Other areas affected
Research and psychology experts say that homework has multiple negative affects on students. From their health to their social lives, and even grades, the vast impact that homework can have can’t be ignored. Although homework is important to give students a sense of responsibility and to encourage them to think outside of the box, too much is said to have the opposite effect.
Those students who spend too much time on homework can end up neglecting other areas of their lives, like physical and social activity. And, those students end up seeing a decline in their mental health as well. These musings aren’t just an opinion, as they are found to be the results of many research studies concerning homework and its effects on mental health.
Stanford University in America, published a study that concluded that 56% of students considered homework a primary source of stress. The students also said that the burden of too much homework resulted in a lack of sleep, exhaustion, weight loss, headaches, and poor eating habits.
In terms of social lives, students reported that they have less time to spend with their families and friends if they have a lot of homework. The negative effects of this result in feelings of isolation and a lacking support system.
The opposite effect on grades
In terms of excessive homework affecting students’ grades, research shows more homework doesn’t mean better grades. As students spend all day in class, only to come home to more schoolwork, the result oftentimes ends in burnout. And, burnout equates to not completing homework-which has the opposite effect of what it was designed to accomplish.
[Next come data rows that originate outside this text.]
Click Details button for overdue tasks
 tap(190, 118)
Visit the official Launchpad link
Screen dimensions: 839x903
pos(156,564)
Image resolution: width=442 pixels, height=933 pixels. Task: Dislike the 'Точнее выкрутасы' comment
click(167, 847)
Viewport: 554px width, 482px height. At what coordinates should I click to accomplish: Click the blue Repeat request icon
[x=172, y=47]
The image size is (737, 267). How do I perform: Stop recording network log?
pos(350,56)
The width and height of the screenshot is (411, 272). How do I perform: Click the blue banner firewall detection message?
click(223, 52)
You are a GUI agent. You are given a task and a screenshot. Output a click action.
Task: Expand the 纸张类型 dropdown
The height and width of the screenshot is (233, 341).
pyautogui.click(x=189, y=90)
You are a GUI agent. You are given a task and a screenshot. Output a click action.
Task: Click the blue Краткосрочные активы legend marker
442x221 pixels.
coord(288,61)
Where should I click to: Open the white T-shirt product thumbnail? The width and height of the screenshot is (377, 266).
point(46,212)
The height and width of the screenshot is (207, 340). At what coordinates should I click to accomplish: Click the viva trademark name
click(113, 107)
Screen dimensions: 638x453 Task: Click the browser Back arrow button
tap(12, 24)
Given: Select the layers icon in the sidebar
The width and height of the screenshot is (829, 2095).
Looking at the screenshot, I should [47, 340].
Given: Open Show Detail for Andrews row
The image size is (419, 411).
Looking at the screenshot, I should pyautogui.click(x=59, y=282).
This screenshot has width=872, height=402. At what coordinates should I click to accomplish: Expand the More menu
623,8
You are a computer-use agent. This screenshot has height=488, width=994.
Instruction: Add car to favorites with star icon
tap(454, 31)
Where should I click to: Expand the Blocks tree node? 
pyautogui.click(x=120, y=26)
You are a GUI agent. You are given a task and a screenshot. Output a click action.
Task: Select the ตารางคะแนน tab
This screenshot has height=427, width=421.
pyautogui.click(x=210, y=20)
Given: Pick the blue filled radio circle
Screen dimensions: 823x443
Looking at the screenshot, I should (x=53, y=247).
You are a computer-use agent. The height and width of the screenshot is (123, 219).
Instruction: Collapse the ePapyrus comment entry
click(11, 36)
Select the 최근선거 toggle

Those research studies also show that if students stop doing homework altogether out of feeling unmotivated or burned out, it affects their grades.
Too much homework has also shown to reduce active learning, which is a type of learning that occurs in context and encourages participation and creative thinking. Active learning also promotes the application and analysis of class content in real world settings, which is important for problem-solving in real life scenarios.
Exacerbating student inequity
Moreover, the issuance of homework highlights the inequity of students. The American Psychological Association says that homework has been found to affect those disproportionately from less affluent families.
“Kids from wealthier homes are more likely to have resources such as computers, internet connections, dedicated areas to do schoolwork and parents who tend to be more educated and more available to help them with tricky assignments. Kids from disadvantaged homes are more likely to work at afterschool jobs, or to be home without supervision in the evenings while their parents work multiple jobs.”
But, the inequity isn’t just seen in American students. As affluent students everywhere are busy with after-school extracurricular activities or private tutoring, less affluent students may have to work to support their families. Adding homework into the mix can be one more thing that less affluent students have to conquer.
That’s not all. Homework also affects affluent students when it comes to being stressed. As many students from higher socioeconomic families are expected to carry on the family name or excel in their studies, the stress can be daunting. Private, elite schools – who may not buy into the less homework is better trend – may actually give more homework to their affluent students, resulting in extreme levels of stress.
How much is too much?
Clearly, the answer is not crystal-clear when it comes to how much homework should be given versus how much it really helps students learn. The line is definitely a fine one, as many feel that- traditionally- homework is supposed to supplement what students learn at school.
The conundrum then becomes a question of how much homework is actually healthy for students? In the U.S., the National Education Association and the National Parent Teacher Association have put forth recommendations for how much homework should be given for students’ ages.
It advises that students should be given, if any, homework that is the equivalent to 10 minutes per each grade level. So, for grade 1 students, a healthy homework amount should be 10 minutes. For grade 5 students, it can be up to 50 minutes, and so on.
But, upon reaching grade 6 and higher, this recommended time limit equtes to at least an hour per day. Health experts, like the APA, disagree that 1 hour or more per day is actually beneficial to students’ development and learning. The APA cites that even professional musicians or those who are considered experts in their fields, only spend about 4 hours per day doing productive work.
As a school day is usually at least 7 hours, the APA’s advice contradicts the need for a full school day, and additional homework after, to maximise learning. Companies are also taking note of the recent research, with some moving to 5 hour work days.
Although it may seem like a trend, the research concerning healthy levels of productivity and learning has been around for ages. With more focus on mental and physical health in the modern world, research-heavy areas are now including the negative effects of excessive homework on students.